--- Begin Extract provided ---
In some RANs, several base stations may be connected, e.g. by landlines or microwave, to a radio network controller, e.g. a Radio Network Controller (RNC) in Universal Mobile Telecommunications System (UMTS), and/or to each other. The radio network controller, also sometimes termed a Base Station Controller (BSC) e.g. in GSM, may supervise and coordinate various activities of the plural base stations connected thereto. GSM is an abbreviation for Global System for Mobile Communications (originally: Groupe Spécial Mobile).
In 3rd Generation Partnership Project (3GPP) Long Term Evolution (LTE), base stations, which may be referred to as eNodeBs or even eNBs, may be directly connected to one or more core networks.
UMTS is a third generation mobile communication system, which evolved from the GSM, and is intended to provide improved mobile communication services based on Wideband Code Division Multiple Access (WCDMA) access technology. UMTS Terrestrial Radio Access Network (UTRAN) is essentially a radio access network using wideband code division multiple access for wireless devices. The 3GPP has undertaken to evolve further the UTRAN and GSM based radio access network technologies.
According to 3GPP GSM EDGE Radio Access Network (GERAN), a wireless device has a multi-slot class, which determines the maximum transfer rate in the uplink and downlink direction. EDGE is an abbreviation for Enhanced Data rates for GSM Evolution. In the end of 4008 the first release, Release 8, of the 3GPP Long Term Evolution (LTE) standard was finalized and later releases have also been finalized.
In the context of this disclosure, the expression Downlink (DL) is used for the transmission path from the base station to the mobile station. The expression Uplink (UL) is used for the transmission path in the opposite direction i.e. from the mobile station to the base station.
--- End Extract provided ---
*Requirements*:
[a] In the text on radio access networks, list each abbreviation given in parentheses in the paragraph that begins "In some RANs," along with the full term it stands for.
[b] Return the passage of the radio access network text between "UMTS is a third" and "access network technologies.", inclusive, copied word for word.
[c] Write the next part of the text on radio access networks, starting right after its final sentence.
The data that comes next is taken from a separate source.
--- Begin Collected data ---
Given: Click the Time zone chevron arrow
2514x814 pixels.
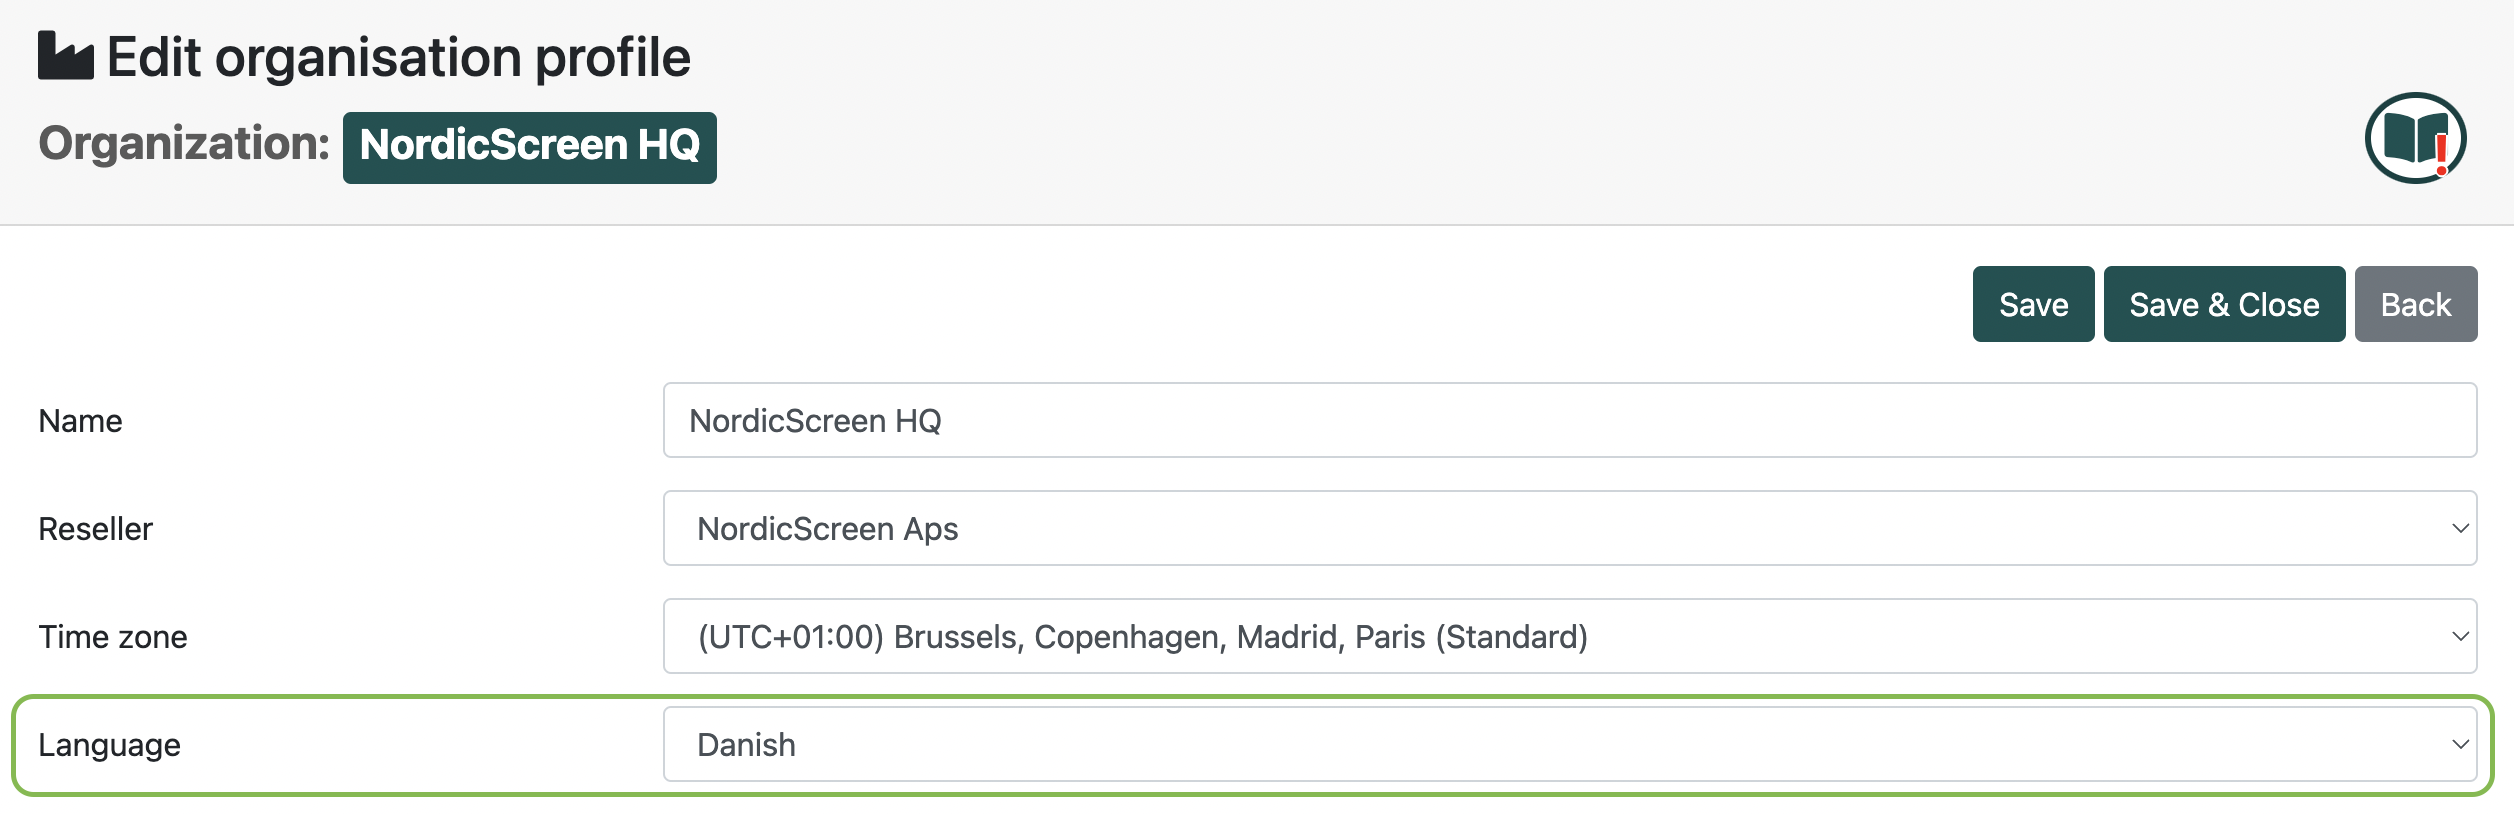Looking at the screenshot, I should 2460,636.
--- End Collected data ---
*Outputs in order*:
[a]
RNC: Radio Network Controller
UMTS: Universal Mobile Telecommunications System
BSC: Base Station Controller

[b]
UMTS is a third generation mobile communication system, which evolved from the GSM, and is intended to provide improved mobile communication services based on Wideband Code Division Multiple Access (WCDMA) access technology. UMTS Terrestrial Radio Access Network (UTRAN) is essentially a radio access network using wideband code division multiple access for wireless devices. The 3GPP has undertaken to evolve further the UTRAN and GSM based radio access network technologies.

[c]
In cellular telecommunications, the term handover refers to the process of transferring an ongoing call or data session from one cell serviced by a network node connected to the core network, i.e., from a source cell serviced by a source network node, to another cell serviced a another network node, i.e., to a target cell serviced by a target network node. In a typical wireless communications network, one network node only covers one or more limited geographical area or cell; therefore, handover from a source cell to a target cell becomes a very important feature for the seamless mobility of wireless devices in the entire wireless communications network. The performance of handover also becomes an important factor that affects the user's experience.
As shown schematically in FIG. 1, in current systems, the general handover process comprises three sub-processes:
(1) When a wireless device detects a better cell which fulfills a certain requirement for handover, the wireless device sends a measurement report which comprises target cell information to inform the source network node to trigger handover preparation. Handover requirements include an offset between source cell and target cell and time delay to trigger the measurement report.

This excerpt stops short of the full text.